Computers have been getting more powerful and faster for a long time, and they will continue to do so. Since the 1890 US census, when electromechanical tabulating machines were employed to count demographics data using punched cards, computer capabilities have seen exponential growth. This growth spans five computing paradigms: electromechanical, relays, vacuum tubes, transistors, and integrated circuits – going back much further than the 1965 formulation of Moore’s Law by Gordon Moore that applies only to integrated circuits. Even world wars, the Great Depression, and the boom and bust of the internet didn’t break the trend. In addition to computing power, many other capabilities of computers see exponential growth – disk drive capacities double every 18 months, and pixels per dollar in digital cameras double every year. While improvements in silicon integrated circuits will almost definitely end (as shrinking silicon transistor parts becomes impractical or impossible), another computing paradigm will take over where 2D silicon chips leave off. Several different potential paradigms are well poised to take the next step. For example, promising work has been conducted with 3D chips, optical computing, carbon nanotube computing, and other forms of molecular computing. Nevertheless, experts have consistently warned that the end of Moore’s Law could be just around the corner – even Gordon Moore himself predicted only that the trend would last 10 years.
Continual cries about plateauing computational capabilities are sensible on the surface, since most technologies see a period of brief but rapid growth, followed by much slower growth. This general phenomenon can be explained with simple economics. When a technology is new, there are often problems with it, so there is large demand for improvements. At the same time, the cost of supplying a marginal improvement to the technology is low, since there is low hanging fruit. When the demand for marginal improvements of a technology outstrips the cost of supplying this improvement, the technology faces rapid growth. As the technology improves, however, there is an increase in the cost of supplying a marginal improvement to the technology (since the “easy” gains have already been achieved) and the demand for marginal improvements decreases (since the technology can generally fulfill all of its applications adequately), so gains become much smaller. At a certain point, the cost of improving the technology may outstrip the demand for any improvement, and improvements stop altogether. Improvements in the technology only pick up again if the costs to these improvements are decreased below the demand (say, by improvements in other technologies).

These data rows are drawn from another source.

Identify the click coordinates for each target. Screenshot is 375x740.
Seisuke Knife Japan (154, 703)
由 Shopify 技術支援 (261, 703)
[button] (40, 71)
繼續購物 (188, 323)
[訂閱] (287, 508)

Computers, however, are unusual in a number of regards. As computers improve, new capabilities are constantly realized. We weren’t buying iPhones for $10M 20 years ago, which is around what the computing power would have cost. As there are constantly new uses for improved computers on the horizon, the demand for marginal improvements in computers stays high. Today, we see demand for improved computer power for several applications, including AR/VR and Big Data. On the supply side, we use computers to create the next generation of computers, creating a positive feedback loop. We wouldn’t be able to create next decade’s computers without this decade’s computers. Consider the analogy of picking low hanging fruit from a tree, then using the branch that was attached to this fruit to knock down higher, out of reach fruit. The branch attached to that fruit can then be fastened to the first branch to reach even higher fruit, and so on. Basically, the cost to supply marginal improvements in computers does not explosively increase the way it does for most technologies. This feedback loop is unusual in how strong it is – lightbulbs aren’t really used to make better lightbulbs, even if they do allow scientists to stay up slightly later and work a little bit harder. Since the cost of marginal improvements in computers doesn’t systematically increase the way it does for other technologies, and the demand doesn’t decrease, computers are perpetually “stuck” in a condition that is more reminiscent of a new technology – leading to long-standing exponential growth.
The implications of exponential growth for computers go beyond the computer industry itself. Other fields and industries that are heavily dependent on computer capabilities can likewise see exponential growth. For instance, in the decades to come, we will likely see exponential gains in the fields of computational nanotechnology, computational neuroscience, and bioinformatics. Each of these fields has the potential to be transformative to society at large. Unfortunately, culture is often slow to catch up to technology, and so the number of people going into those fields is probably disproportionately small compared with how important these fields will become. Students trying to have a particularly large impact might have a better chance in one of these fields than in other related fields that don’t rest on computer capabilities.